(Beginning of Material for this exercise)

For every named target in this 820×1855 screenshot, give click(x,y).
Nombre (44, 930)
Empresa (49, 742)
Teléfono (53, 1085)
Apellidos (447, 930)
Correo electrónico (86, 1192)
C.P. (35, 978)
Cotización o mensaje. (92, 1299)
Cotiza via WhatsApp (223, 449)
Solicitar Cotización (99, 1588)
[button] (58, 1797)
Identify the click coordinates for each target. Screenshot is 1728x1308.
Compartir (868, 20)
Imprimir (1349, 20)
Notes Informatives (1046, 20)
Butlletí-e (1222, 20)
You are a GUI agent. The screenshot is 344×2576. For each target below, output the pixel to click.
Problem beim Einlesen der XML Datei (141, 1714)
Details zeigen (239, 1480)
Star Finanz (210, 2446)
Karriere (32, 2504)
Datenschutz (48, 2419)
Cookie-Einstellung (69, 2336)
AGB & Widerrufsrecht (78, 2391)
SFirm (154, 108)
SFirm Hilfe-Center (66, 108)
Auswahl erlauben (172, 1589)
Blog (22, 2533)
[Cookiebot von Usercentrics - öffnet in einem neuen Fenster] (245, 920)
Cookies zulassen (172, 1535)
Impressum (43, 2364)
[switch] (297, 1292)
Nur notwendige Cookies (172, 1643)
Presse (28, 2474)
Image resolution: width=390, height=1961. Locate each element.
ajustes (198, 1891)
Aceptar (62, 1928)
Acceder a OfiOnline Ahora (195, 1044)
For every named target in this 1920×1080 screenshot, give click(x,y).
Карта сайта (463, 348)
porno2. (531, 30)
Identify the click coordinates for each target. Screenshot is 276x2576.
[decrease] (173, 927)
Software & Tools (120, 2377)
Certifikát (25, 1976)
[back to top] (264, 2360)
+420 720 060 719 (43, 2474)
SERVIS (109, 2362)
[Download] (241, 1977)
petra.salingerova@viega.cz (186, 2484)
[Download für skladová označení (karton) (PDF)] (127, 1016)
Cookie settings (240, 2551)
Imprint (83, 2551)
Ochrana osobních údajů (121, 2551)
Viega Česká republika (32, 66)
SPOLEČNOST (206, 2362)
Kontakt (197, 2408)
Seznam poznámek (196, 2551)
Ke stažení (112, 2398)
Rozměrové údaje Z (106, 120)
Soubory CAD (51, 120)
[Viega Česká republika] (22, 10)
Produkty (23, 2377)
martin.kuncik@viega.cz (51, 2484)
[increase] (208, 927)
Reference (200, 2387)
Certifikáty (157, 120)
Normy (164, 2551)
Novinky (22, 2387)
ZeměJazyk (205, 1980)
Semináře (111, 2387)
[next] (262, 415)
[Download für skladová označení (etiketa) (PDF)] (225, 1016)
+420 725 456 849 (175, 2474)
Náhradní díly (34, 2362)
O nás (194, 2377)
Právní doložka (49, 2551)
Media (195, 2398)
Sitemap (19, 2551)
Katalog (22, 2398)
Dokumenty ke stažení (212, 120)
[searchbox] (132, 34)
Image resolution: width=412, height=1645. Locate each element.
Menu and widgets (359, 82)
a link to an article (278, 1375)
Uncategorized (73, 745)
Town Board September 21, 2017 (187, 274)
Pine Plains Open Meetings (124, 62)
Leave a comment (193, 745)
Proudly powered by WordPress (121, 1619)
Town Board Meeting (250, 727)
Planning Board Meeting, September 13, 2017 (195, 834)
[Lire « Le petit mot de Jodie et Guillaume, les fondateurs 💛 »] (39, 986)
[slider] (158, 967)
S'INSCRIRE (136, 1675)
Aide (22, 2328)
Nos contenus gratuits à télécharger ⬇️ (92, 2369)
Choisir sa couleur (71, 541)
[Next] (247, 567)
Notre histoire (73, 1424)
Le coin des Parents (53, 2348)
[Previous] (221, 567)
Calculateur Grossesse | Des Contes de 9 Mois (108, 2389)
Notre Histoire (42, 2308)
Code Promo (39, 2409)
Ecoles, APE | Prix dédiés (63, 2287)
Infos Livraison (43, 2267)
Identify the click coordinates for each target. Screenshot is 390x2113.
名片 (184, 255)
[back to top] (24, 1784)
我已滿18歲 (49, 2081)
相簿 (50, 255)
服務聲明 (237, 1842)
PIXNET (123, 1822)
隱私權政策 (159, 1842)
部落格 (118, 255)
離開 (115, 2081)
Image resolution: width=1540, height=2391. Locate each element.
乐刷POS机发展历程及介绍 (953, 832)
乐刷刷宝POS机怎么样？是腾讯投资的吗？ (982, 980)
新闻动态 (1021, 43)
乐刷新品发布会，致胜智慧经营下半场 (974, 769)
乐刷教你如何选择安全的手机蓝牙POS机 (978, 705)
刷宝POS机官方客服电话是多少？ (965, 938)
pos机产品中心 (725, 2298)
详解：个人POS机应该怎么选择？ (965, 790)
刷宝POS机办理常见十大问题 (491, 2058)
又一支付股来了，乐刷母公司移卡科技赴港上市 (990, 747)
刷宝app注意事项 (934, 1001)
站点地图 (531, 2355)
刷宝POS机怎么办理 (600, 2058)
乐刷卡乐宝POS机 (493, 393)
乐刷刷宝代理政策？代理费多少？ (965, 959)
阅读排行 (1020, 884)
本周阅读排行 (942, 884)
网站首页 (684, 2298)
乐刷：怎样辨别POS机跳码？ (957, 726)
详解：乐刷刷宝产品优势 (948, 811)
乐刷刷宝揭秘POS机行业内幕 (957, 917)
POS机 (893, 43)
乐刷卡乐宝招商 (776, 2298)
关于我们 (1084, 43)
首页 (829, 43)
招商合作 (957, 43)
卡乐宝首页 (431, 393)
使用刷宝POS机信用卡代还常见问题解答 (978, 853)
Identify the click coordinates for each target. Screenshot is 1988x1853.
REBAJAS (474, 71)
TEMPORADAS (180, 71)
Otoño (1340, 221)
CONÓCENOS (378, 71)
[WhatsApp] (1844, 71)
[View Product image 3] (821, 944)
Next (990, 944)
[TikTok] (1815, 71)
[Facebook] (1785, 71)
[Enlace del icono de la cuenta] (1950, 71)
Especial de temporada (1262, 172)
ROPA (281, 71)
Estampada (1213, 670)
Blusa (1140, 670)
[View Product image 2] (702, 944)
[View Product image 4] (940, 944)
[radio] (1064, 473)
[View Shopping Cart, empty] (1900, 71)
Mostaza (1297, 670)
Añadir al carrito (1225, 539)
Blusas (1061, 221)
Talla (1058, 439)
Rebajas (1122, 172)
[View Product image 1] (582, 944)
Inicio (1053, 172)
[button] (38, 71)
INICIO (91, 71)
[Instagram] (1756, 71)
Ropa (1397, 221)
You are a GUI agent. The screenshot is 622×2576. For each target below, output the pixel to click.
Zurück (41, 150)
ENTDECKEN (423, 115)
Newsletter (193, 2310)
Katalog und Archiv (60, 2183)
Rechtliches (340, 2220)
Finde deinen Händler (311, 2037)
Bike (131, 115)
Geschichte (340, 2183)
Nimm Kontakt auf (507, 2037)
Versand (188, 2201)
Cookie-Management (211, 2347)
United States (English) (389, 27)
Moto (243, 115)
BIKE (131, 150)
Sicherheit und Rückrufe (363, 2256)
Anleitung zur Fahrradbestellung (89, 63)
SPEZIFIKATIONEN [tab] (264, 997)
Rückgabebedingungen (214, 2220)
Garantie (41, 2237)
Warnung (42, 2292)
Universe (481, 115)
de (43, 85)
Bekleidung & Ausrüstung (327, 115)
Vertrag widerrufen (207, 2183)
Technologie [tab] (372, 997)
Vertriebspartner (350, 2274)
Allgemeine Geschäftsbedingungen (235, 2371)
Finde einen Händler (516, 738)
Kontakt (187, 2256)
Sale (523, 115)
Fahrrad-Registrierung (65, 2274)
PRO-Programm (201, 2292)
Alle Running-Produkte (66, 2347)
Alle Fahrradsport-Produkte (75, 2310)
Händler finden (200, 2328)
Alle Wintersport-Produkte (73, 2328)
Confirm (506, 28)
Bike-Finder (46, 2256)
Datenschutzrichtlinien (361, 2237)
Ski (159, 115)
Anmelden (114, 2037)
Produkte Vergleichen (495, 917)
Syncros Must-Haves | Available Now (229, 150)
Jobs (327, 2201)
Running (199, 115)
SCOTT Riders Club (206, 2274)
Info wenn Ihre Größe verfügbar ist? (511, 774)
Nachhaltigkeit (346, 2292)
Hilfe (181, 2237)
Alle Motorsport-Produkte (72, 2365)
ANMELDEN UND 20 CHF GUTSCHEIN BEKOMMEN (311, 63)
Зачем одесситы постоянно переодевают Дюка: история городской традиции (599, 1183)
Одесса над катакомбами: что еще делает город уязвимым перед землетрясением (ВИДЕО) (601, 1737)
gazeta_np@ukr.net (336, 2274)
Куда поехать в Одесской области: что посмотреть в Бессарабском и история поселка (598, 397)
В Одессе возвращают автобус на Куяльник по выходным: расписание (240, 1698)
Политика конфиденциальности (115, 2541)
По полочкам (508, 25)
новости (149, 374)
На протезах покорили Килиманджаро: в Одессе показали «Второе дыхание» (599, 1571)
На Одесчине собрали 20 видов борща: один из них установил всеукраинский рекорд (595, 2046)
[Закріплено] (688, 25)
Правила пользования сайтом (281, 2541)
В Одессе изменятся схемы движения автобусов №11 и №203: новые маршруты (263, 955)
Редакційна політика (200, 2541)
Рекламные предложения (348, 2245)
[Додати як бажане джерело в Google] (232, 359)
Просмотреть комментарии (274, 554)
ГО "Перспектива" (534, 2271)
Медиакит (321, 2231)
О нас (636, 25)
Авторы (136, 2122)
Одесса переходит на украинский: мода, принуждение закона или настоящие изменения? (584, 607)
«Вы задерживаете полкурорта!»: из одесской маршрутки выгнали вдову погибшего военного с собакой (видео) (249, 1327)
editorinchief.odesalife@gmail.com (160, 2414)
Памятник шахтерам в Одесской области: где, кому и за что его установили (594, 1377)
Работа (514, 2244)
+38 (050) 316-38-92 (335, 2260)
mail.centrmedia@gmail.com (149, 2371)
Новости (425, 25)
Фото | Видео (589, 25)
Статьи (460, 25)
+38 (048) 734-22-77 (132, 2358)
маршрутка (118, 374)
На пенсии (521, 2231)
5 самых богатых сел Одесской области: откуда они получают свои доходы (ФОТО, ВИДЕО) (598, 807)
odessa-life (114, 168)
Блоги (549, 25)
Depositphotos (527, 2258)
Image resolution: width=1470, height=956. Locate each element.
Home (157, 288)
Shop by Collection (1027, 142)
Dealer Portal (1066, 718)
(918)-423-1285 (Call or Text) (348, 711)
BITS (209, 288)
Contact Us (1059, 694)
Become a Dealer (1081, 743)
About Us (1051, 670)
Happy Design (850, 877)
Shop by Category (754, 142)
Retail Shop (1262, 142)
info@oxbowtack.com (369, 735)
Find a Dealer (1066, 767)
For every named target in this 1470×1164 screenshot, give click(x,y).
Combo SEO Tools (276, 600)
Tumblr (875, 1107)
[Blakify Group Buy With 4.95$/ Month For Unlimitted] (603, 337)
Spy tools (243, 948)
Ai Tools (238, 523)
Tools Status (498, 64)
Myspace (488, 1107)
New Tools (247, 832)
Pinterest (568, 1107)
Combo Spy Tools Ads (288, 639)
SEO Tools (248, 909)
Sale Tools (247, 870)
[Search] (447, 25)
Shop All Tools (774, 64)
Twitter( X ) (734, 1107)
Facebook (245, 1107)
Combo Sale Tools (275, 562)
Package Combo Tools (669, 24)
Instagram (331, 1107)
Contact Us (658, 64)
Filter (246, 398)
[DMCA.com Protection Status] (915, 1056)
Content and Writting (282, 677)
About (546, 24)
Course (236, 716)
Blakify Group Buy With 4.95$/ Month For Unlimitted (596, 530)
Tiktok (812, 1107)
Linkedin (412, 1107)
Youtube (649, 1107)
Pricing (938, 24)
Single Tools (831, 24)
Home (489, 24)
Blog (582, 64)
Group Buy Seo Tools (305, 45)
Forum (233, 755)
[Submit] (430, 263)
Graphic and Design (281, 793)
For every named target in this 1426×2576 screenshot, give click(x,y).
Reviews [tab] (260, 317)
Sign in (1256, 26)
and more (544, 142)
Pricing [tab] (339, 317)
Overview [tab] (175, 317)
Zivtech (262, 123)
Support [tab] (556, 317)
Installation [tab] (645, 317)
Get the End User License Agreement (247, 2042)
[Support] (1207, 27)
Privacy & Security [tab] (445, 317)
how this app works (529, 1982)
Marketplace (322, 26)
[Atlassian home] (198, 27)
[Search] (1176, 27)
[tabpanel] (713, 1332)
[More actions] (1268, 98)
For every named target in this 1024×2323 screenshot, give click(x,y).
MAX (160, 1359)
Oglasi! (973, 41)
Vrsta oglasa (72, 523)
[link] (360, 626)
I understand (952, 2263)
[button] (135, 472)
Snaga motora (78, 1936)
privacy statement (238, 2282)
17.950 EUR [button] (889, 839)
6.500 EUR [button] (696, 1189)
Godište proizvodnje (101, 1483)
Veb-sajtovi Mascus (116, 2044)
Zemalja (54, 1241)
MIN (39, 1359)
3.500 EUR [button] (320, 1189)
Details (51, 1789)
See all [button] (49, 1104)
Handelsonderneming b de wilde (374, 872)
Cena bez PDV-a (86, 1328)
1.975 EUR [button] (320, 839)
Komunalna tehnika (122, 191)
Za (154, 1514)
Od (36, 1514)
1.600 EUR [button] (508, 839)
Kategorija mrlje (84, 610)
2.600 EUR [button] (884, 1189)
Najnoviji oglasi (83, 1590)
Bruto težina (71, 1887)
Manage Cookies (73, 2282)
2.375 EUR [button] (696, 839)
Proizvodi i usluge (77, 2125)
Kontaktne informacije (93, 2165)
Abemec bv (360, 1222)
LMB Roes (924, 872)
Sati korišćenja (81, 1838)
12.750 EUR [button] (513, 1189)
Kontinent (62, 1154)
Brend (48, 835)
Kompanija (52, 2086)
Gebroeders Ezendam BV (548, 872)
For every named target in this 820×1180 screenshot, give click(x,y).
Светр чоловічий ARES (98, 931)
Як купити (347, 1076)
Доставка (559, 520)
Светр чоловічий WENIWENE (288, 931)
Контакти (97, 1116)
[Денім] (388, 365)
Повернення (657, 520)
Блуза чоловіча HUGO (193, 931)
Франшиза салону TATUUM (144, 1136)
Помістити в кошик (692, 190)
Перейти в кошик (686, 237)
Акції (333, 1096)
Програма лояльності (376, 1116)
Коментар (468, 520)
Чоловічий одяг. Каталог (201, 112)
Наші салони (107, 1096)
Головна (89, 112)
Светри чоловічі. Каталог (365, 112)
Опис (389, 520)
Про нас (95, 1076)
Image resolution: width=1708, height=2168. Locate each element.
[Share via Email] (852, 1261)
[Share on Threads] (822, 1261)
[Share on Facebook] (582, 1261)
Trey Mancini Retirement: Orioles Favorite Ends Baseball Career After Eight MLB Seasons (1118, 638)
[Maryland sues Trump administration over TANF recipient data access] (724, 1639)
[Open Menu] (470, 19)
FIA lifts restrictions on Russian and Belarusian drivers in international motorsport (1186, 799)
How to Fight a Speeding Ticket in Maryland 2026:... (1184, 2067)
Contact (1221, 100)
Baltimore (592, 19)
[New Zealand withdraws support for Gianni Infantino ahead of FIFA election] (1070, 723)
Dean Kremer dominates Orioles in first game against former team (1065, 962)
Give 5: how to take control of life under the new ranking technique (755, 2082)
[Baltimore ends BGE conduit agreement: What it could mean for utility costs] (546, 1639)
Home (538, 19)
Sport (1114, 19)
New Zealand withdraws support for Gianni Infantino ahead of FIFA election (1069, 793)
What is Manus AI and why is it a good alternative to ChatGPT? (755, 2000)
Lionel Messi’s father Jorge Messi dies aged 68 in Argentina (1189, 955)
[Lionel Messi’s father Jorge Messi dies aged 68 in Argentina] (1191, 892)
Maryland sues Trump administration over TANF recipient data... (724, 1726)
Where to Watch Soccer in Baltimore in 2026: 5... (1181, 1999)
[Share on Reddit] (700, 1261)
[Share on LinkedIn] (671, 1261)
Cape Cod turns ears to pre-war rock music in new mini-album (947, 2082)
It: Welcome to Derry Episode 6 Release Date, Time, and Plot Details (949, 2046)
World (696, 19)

(End of Material for this exercise)

◆ **What needs to be done**
Look through the entries above and quote exactly the lines from the line with "Katalog und Archiv (60, 2183)" to the line with "Syncros Must-Haves | Available Now (229, 150)", counting both of those lines.

◆ **Result of this task**
Katalog und Archiv (60, 2183)
Rechtliches (340, 2220)
Finde deinen Händler (311, 2037)
Bike (131, 115)
Geschichte (340, 2183)
Nimm Kontakt auf (507, 2037)
Versand (188, 2201)
Cookie-Management (211, 2347)
United States (English) (389, 27)
Moto (243, 115)
BIKE (131, 150)
Sicherheit und Rückrufe (363, 2256)
Anleitung zur Fahrradbestellung (89, 63)
SPEZIFIKATIONEN [tab] (264, 997)
Rückgabebedingungen (214, 2220)
Garantie (41, 2237)
Warnung (42, 2292)
Universe (481, 115)
de (43, 85)
Bekleidung & Ausrüstung (327, 115)
Vertrag widerrufen (207, 2183)
Technologie [tab] (372, 997)
Vertriebspartner (350, 2274)
Allgemeine Geschäftsbedingungen (235, 2371)
Finde einen Händler (516, 738)
Kontakt (187, 2256)
Sale (523, 115)
Fahrrad-Registrierung (65, 2274)
PRO-Programm (201, 2292)
Alle Running-Produkte (66, 2347)
Alle Fahrradsport-Produkte (75, 2310)
Händler finden (200, 2328)
Alle Wintersport-Produkte (73, 2328)
Confirm (506, 28)
Bike-Finder (46, 2256)
Datenschutzrichtlinien (361, 2237)
Ski (159, 115)
Anmelden (114, 2037)
Produkte Vergleichen (495, 917)
Syncros Must-Haves | Available Now (229, 150)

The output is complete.